### Отрывок текста

━━━━━━━━━━

А всё потому, может, что в футбол, в баскетбол, в теннис Озолиньш не играет. Это уже богатейшая хоккейная карьера за себя говорит, травмы: "Дело не в том, что это какой-то особенный перелом или что-то такое. Просто долго нужно восстанавливаться, если сделана операция. Мышцы пропадают и приходится всё начинать заново. Причем больше в психологическом плане…".

Озолиньш, казалось, уходил из хоккея. Там, в НХЛ. Чтобы вернуться здесь, в КХЛ. О том, как это было, с чего начиналось, и что привело лучшего из всех латвийских хоккеистов по голам и очкам в НХЛ после 19 заокеанских сезонов обратно в рижское "Динамо" – в интервью латвийского супер-ветерана Allhockey.ru.
 
Мы лишь опустили наши не такие частые вопросы – потому что это настоящий рассказ Озолиньша.

Фигурное катание. Нападающий. Тихонов. И вот я – защитник.
– Да, в детстве мама меня заставляла заниматься фигурным катанием. А я-то мальчишка, мне это как-то не очень нравилось. И я стал терроризировать маму, что сделаю "ласточку" или "пистолетик", а потом ее поставлю в ворота и буду пробивать буллиты. Ей в один прекрасный день это настолько надоело, что она махнула рукой, и отправила меня в хоккей (смеется).

Очень хорошо помню своего первого тренера. Его зовут Улдис Опитис. Он был замечательный, правда. Мне кажется, это был именно тот тренер, который нужен, когда дети только начинают. А дальше у меня получилось наоборот: к шестнадцати годам я подумывал заканчивать, катался в последней смене, да и вообще не попадал в основу. Делать ничего не хотелось. Я ленился. Однажды мама попросила отца одного из ребят, чтобы тот взял меня в свою команду. Ей не хотелось, чтобы я просто носился по улицам.

В общем, стал я играть, причем в нападении. И как-то удерживался на плаву, пока не пришел Василий Викторович Тихонов и не взял нас в юниоры. Как сейчас помню, это было в старом рижском дворце спорта. Тихонов спросил, кем я хочу быть. Я решил, что нападающим у меня не получается, и сказал, что хочу в защитники. Он посмотрел, подумал: пусть так и будет. И вот, я – защитник. А цель была уже только одна – попасть в рижское "Динамо".

"Динамо" Рига. Пол Коффи. Первый контракт
– Попал в "Динамо" – появилась новая цель: задержаться в основе. Я оглядывался на других, что умеют они. Учился. Конечно, это был хаос: было много ошибок, но я очень старался. Сейчас мне кажется, что мне очень повезло. Ведь тогда каждой команде нужно было иметь в составе двух игроков до двадцати одного года. Я и играл в четвертом звене, в маске, когда все взрослые ребята без них.

Кумиром был Пол Коффи. Однозначно! Я хотел бы таким же, как он. А из советских мастеров – Вячеслав Фетисов.

━━━━━━━━━━

### Задание
Выведите дословно из отрывка об Озолиньше всё, начиная со слов «Озолиньш, казалось, уходил» и вниз до слов «латвийского супер-ветерана Allhockey.ru.» включительно.

### Материал
━━━━━━━━━━

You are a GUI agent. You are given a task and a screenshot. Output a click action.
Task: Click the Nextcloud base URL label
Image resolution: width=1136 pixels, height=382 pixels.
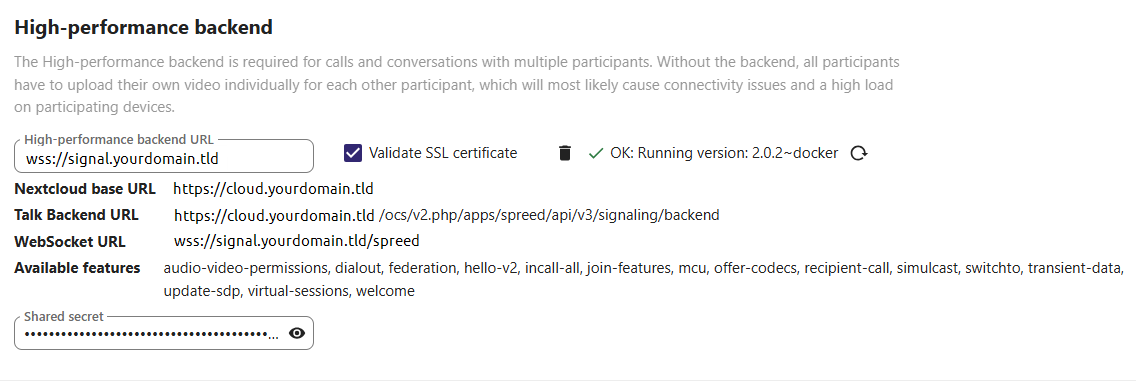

━━━━━━━━━━

### Ответ
Озолиньш, казалось, уходил из хоккея. Там, в НХЛ. Чтобы вернуться здесь, в КХЛ. О том, как это было, с чего начиналось, и что привело лучшего из всех латвийских хоккеистов по голам и очкам в НХЛ после 19 заокеанских сезонов обратно в рижское "Динамо" – в интервью латвийского супер-ветерана Allhockey.ru.